RIVM/KIR kennis- en informatiepunt risico’s van nanotechnologie (kennis- en informatiepunt risico’s van nanotechnologie) overweging:

De NRVs vormen een gewaardeerd instrument in de Nederlandse praktijk voor de beoordeling van blootstelling aan nanomaterialen door onder andere arbeidshygiënisten. Ondanks dat er meer informatie beschikbaar is over de relatie tussen fysisch-chemische eigenschappen en de gezondheidseffecten van nanomaterialen, zijn er nog weinig stofspecifieke gezondheidskundige grenswaarden afgeleid. Het is van belang om de onzekerheid van de beoordeling van nanomaterialen te verminderen, waarbij de nieuwste wetenschappelijke kennis en inzichten kunnen worden gebruikt. Door het afleiden van gezondheidskundig onderbouwde nanoreferentiewaarden voor groepen nanomaterialen (Health-based Nano Reference Values; HNRVs) kan een belangrijke verbetering voor beoordeling van de risico’s van gebruik van nanomaterialen op de werkplek worden ingezet. Deze HNRVs kunnen in de Nederlandse praktijk de pragmatische NRVs vervangen (Figuur 1).


 

Figuur 1: Visuele weergave van de benodigde informatie en de mate van onzekerheid voor het afleiden van grenswaarden voor blootstelling aan nanomaterialen op de werkplek.

De door Drew et al. ontwikkelde methode kent een aantal beperkingen, maar vormt desondanks een interessante benadering voor de ontwikkeling van gezondheidskundige richtwaarden.
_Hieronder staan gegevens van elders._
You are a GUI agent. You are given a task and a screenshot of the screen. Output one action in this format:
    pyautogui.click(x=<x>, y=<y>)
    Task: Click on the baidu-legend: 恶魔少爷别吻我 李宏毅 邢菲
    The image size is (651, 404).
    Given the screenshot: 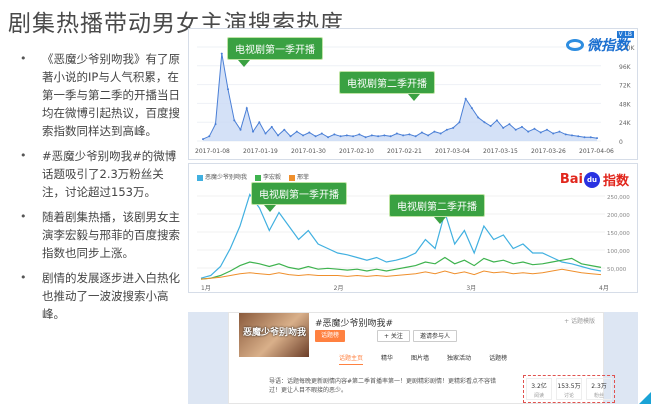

Het voordeel van deze methode is dat de indeling van de groepen op basis van fysisch-chemische eigenschappen in deze publicatie grotendeels overeen komt met de indeling van de huidige NRVs. Of de wetenschappelijke voortgang voldoende is om de volgende stap te maken naar HNRVs moet blijken uit een evaluatie van de geschiktheid van de huidige toxiciteitsgegevens.

 

[1]     BAuA: Bundesanstalt für Arbeitsschutz und Arbeitsmedizin (Duits instituut voor veiligheid en gezondheid van werknemers).

[2]     NIOSH: Amerikaanse National Institute for Occupational Safety and Health.